UNOFFICIAL POLL: Voters at a polling station in Hong Kong on Sunday.


    Jul 01, 2014

    China media slams HK ballot


    ORGANISERS yesterday urged Hong Kong's government to take seriously an unofficial referendum on democratic reform after nearly 800,000 people voted in the city.

    But state media in Beijing dismissed the ballot as unpatriotic.

    The poll, organised by pro-democracy activists that closed late on Sunday, saw more than 780,000 people voting on how Hong Kong's next leader should be chosen, days before a planned massive protest for greater democracy in the semi-autonomous city.

    Some 88 per cent urged the city's lawmakers to veto any political reforms that do not meet "international standards".

    The number of voters represents almost a quarter of the 3.47 million registered voters in 2012, in a city of 7.2 million.

    "The Hong Kong government should take seriously the views of nearly 800,000 citizens," referendum organiser Benny Tai told a radio programme yesterday.

    The ballot was organised by a group called Occupy Central, which threatens a mass sit-in in the Central Business District later this year unless the authorities come up with acceptable electoral reforms.

    Chinese state media slammed the referendum as unpatriotic and driven by "political paranoia", while the government of the former British colony said it "respected" the people's views.

    The Global Times, which is linked to China's ruling Communist Party, said in an editorial: "The basic political requirement for Hong Kong's chief executives is that they must love both the country and Hong Kong. The opposition has refused to accept this requirement.

    "Some people have become frenzied. They seem civilised and rational, but their political paranoia is about to light a fuse."

    China Daily called the poll an "unconstitutional political charade" and accused the United States of funding its organisers.

    "The US government has repeatedly expressed unconditional support for this poll, in addition to funding illegal activities in Hong Kong through various 'private' channels," it said without giving details.

    Beijing has promised to let Hong Kong residents elect their next chief executive in 2017, but has ruled out giving voters a say in selecting candidates.

    This has fuelled fears among democracy advocates that only those sympathetic to Beijing will be allowed to stand.

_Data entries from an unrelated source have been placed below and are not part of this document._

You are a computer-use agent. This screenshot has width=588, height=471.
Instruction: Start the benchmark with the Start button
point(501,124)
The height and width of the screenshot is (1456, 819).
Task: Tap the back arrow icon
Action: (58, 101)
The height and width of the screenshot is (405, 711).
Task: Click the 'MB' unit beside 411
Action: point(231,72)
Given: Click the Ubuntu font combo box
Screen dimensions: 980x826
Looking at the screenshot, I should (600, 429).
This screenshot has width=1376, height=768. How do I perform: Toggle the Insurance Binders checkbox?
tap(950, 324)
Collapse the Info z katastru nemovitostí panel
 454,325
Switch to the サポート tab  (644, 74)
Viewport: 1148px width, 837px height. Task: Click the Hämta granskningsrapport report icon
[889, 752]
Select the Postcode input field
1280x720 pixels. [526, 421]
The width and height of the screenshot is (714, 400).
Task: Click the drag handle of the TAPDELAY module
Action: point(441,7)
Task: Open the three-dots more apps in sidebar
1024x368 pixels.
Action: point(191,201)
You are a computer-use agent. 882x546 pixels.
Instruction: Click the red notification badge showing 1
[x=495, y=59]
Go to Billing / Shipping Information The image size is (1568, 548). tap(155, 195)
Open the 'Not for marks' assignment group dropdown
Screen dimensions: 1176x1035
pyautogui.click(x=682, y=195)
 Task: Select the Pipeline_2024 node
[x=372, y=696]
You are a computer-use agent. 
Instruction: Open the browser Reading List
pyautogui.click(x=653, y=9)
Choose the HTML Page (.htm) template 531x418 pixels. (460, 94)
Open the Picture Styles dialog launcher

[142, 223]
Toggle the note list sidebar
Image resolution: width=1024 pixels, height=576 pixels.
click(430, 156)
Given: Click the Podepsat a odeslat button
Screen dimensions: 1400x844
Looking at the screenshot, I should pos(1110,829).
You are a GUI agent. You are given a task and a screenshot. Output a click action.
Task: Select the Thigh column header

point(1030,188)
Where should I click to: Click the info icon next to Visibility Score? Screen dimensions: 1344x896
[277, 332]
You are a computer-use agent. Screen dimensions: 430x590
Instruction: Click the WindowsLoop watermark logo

    The chief executive is currently selected by a 1,200-strong pro-Beijing committee.

    "We respect the right of the people to express their views and we also understand that there are different views in society," said a Hong Kong government statement on Sunday.

    The referendum, partly online and partly at physical ballot boxes, offered voters three options on how candidates for the leader's post should be chosen.

    Each would allow voters to propose candidates for the top job. All are therefore considered unacceptable by China and the Hong Kong government, which say a nominating committee must pick candidates under the terms of the city's mini-Constitution.

    The winning proposal, offered by the Alliance for True Democracy, would allow the public or democratically elected lawmakers to nominate candidates.